B. Plaintiffs' Motion to Compel Defendants to Provide Discovery Regarding the Identities of Present and Former Employees and Contractors [DE-91]

Plaintiffs ask the court to compel Defendants to respond to interrogatories and requests for production of documents seeking to obtain the identities of Defendants' present and former employees and contractors involved in the leased housing repair and maintenance activities from 2016 to present at Fort Bragg. Pls.' Mot. [DE-91] at 2. After meet-and-confer discussions and concessions by each side regarding the disputed discovery requests, Defendants prepared an agreed-upon list of workers and vendors who have conducted repair and maintenance work at Fort Bragg from 2016 to present and produced the list to Plaintiffs on September 9,2022. Defs.' Resp. [DE-108] at 5. Accordingly, the motion to compel is denied as moot.

C. Plaintiffs' Motion to Compel Discovery Regarding Displaced Families [DE-931

Plaintiffs ask the court to compel Defendants to respond to interrogatories and requests for production of documents seeking to obtain information and documents regarding displaced military families, i.e., families displaced from their leased Corvias homes and relocated to other units, courtesy suites, hotels, or temporary apartments due to the complained-of conditions at their leased homes. Pls.' Mot. [DE-93] at 1-2. Three RFPs are at issue:

RFP 84: Documents reflecting all military families relocated to hotels due to Fort Bragg housing conditions, since 2015.
RFP 95: Documents reflecting any per diem payments made to displaced families at Fort Bragg.
RFP 96: Documents identifying all residents/families relocated either to hotels or to other housing, either temporary or permanent, at Fort Bragg, as a result of complaints or concerns over housing conditions at Fort Bragg in their original housing units.
Id. at 2. At the time of the filing of the motions, Defendants had not produced any responsive documents. Id. Defendants have since produced policies and guidelines regarding displacement decisions, displacement information regarding the named Plaintiffs (through the rolling production), displacement information as a result of the ESI search terms, and a list of addresses in which tenants were displaced during the time period during which such information was tracked. Defs.' Resp. [DE-109] at 2.

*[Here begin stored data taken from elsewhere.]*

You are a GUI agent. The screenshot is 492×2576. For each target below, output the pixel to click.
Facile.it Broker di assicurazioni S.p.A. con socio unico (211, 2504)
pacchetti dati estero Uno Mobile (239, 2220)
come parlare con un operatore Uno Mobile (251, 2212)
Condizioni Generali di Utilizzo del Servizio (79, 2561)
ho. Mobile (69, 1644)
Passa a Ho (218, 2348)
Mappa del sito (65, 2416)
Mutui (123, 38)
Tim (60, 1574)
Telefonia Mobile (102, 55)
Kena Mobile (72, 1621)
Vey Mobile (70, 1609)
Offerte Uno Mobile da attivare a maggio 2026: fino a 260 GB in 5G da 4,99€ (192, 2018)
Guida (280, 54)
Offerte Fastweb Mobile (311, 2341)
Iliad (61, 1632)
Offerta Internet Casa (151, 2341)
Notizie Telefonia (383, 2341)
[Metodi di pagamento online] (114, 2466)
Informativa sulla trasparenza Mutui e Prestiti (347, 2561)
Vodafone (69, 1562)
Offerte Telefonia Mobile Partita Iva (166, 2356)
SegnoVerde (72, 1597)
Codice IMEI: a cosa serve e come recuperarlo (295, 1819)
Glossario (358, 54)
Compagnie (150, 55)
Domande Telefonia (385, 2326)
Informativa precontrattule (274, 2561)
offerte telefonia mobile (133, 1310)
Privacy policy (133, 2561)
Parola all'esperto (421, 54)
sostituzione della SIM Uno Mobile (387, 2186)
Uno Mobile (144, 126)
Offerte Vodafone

It appears the meet-and-confer efforts were cut short by the filing of the motion to compel, and Defendants' subsequent document productions outlined above may well satisfy some or all of these RFPs. See id. at 4-5 (“Counsel for the parties spoke on August 29, 2022, and at that time, Defendants indicated that they would be willing to consider producing additional information regarding displaced residents. See Deci, of T. Yoo at ¶ 5. Plaintiffs' counsel responded that they would nonetheless file their motion that day, ‘since it had already been written, but [they] would be willing to continue to meet and confer[.]'”); Sparks v. Selective Insurance Co. of the Se., No. 4-.17-CV-151-D, [DE-104] (E.D. N.C. July 13, 2022) (ordering further meet-and-confer efforts where the parties cut short the requirement and briefing suggested certain issues may be moot in light of concessions or additional document production). Accordingly, the motion is denied without prejudice for Plaintiffs to renew their motion as to any unsatisfied request after further meet-and confer efforts and review of the responsive documents Defendants subsequently produced.

D. Defendants' Motion to Compel Responses to Discovery Relating to Persons with Knowledge, Housing Issues, Damages, and to Produce Documents Received Pursuant to Subpoenas [DE-95]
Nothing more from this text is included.